In a historical move, US treasury secretary Henry Paulson is asking Congress for $700 billion (Rs32.4 trillion) to buy illiquid mortgage and “other” assets from financial institutions. We explore exactly what sort of footing the American economy was on before these radical measures, and what these measures might mean for the economy going forward.
The initial euphoric response of the US equity market was a bit puzzling given that—1. Plans of such magnitude invariably take time to implement and this will not be an overnight balm. 2. The price discovery of these illiquid assets will itself be a very painful process, this itself will start a whole new wave of write-downs and capital raisings (as we write this piece, Fed chairman Ben Bernanke has suggested that the treasury buy these assets at prices above what they have been written down to; for the moment we’ll pretend this ridiculous suggestion wasn’t made!).

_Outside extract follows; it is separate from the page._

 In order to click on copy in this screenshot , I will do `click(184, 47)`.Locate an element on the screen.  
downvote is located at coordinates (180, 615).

The whole mess was precipitated by the housing market. Home prices are down nationally in the US anywhere between 15% and 20% from the peak; however, with respect to rents, or incomes, residential real estate still looks expensive. Housing inventory (homes up for sale) among new homes is still high at 10.1 months (at least four months higher than what a healthy housing market needs), but not for a want of a response from new construction coming online. New home sales have been chopped to almost one-third of what they were at the peak and are about 50% lower than what some would think is needed in terms of housing creation, given demographics and population growth—a classic no-confidence situation in an asset whose price does not seem to be bottoming. Foreclosed homes are now about 5% of total inventory of homes for sale and a mind-boggling 65% of the new homes up for sale.
At least 90% of second quarter (Q2) US GDP growth came from net exports, and while this is clearly not sustainable, Merrill Lynch economist David Rosenberg makes an interesting argument that more than half the countries the US exports to have already experienced a quarter of negative growth this year. That we are going to slow from current levels is not a secret, but the US is such a consumption-led economy that the health of the consumer is virtually the only gauge for whether we are headed to a recession, or not.

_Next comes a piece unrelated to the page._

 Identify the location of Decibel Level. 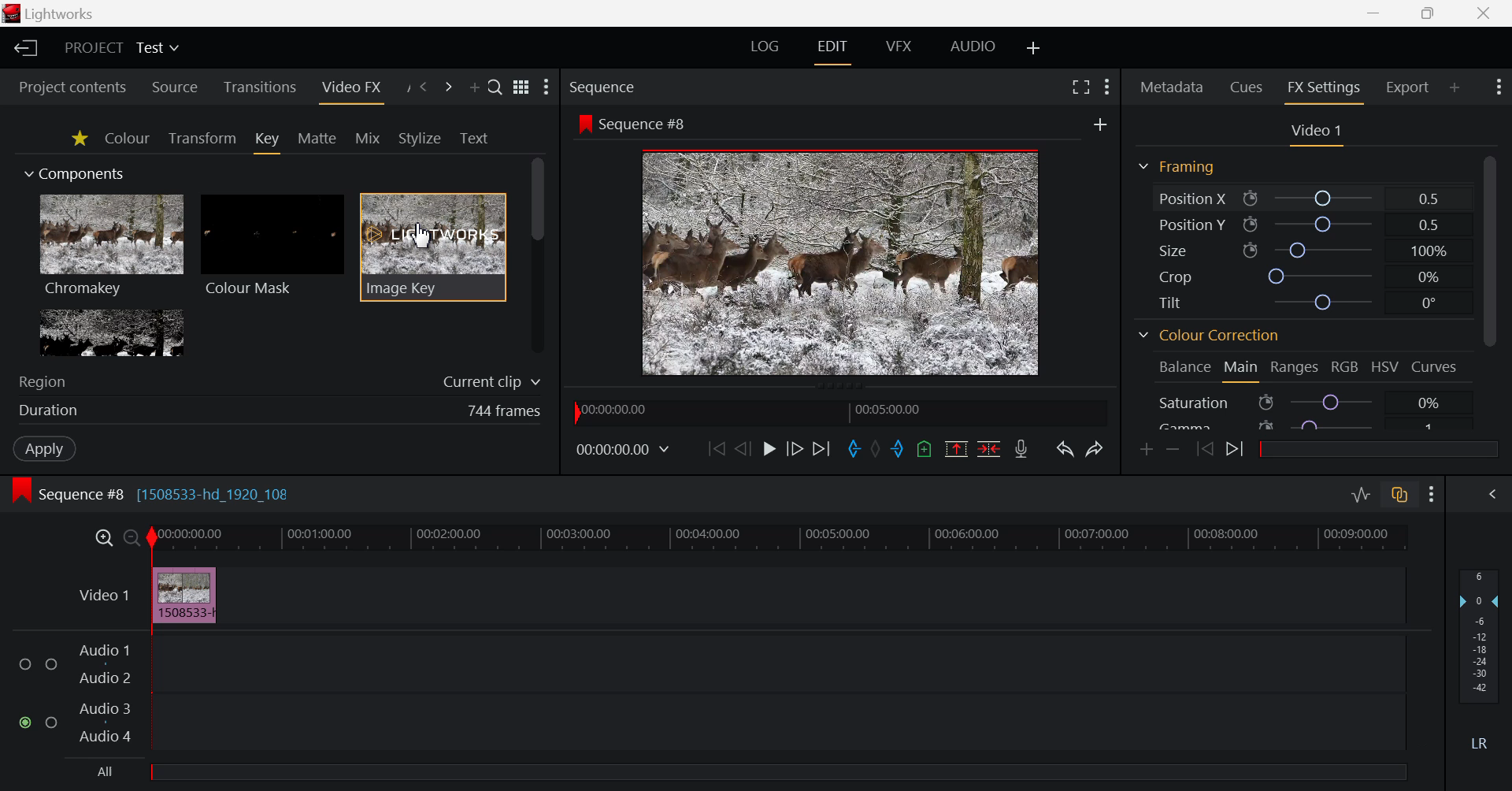
(1481, 658).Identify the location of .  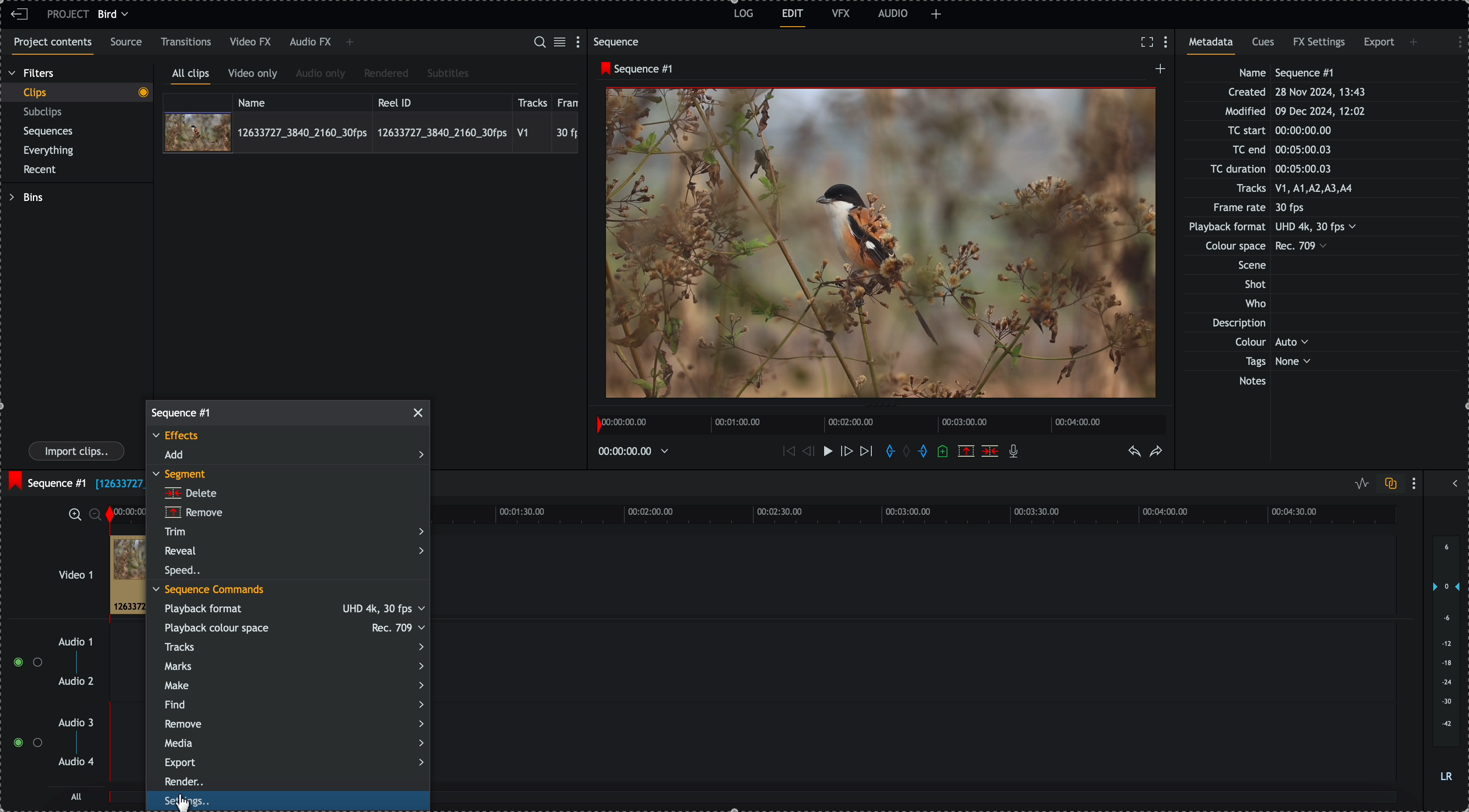
(47, 151).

Nominal wage growth has been coming off the boil since early 2007 and as inflation has ticked higher, real wage growth is actually negative. In the meanwhile, the economy has shed more than 600,000 jobs over the last eight months. Incidentally, the US economy has never had eight consecutive months of job losses without entering a recession. Consequently, real consumer spending has stagnated, with real spending on durables declining for six months now. It’s not surprising that with home prices declining and a dismal stock market, the consumer balance sheet is showing weakness too. As of June, the consumer networth (assets less debt) was down almost 4% from December 2007. This metric is sure to look even worse at the end of the third quarter. Nominal spending by consumers has never hung in as well as it has till right now, with networth taking such a big hit. The handout to the consumer earlier this year from the government is definitely an explanation.

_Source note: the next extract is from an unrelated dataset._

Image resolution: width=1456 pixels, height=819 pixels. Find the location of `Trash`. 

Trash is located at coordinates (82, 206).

While the current measures being talked about will definitely help the credit markets to thaw, we work off the simple premise that the availability of credit has to be distinguished from the demand for credit. While credit will be easier available, consumers are going to be in no shape to demand it. Deleveraging, as we have kept mentioning, is a long drawn-out painful process, and the US financial institutions are actually a few quarters ahead of the consumer in terms of the deleveraging process. Q2 was the first time in 25 years that liabilities on the consumer balance sheet shrunk. At the same time, the liabilities are not going to shrink as fast as the assets, net result being the consumer feels ever so poorer.
Another premise we work off is that companies devote resources—labour, or capital—depending on visible, incremental revenue growth. Since the picture does not look rosy on that front, we do not believe the job market is going to improve soon. America’s labour pool also faces a longer term mismatch of skills with today’s demands, as well as an uninspiring demographic. Let’s also not forget that this had been a “jobless” economic recovery, which was already pointing to the longer-term challenges faced by America’s labour market. Real wage growth is destined only to decline further. All this points to the consumer only tightening her purse strings further, the dismal savings rate, which has already shown an uptick, is bound to increase further. What’s saved is not spent and takes away from GDP growth.
All in all, the treasury’s efforts, though brave, are unlikely to do much for growth over the next several quarters, and an ever weakening consumer will inevitably push the economy into a recession.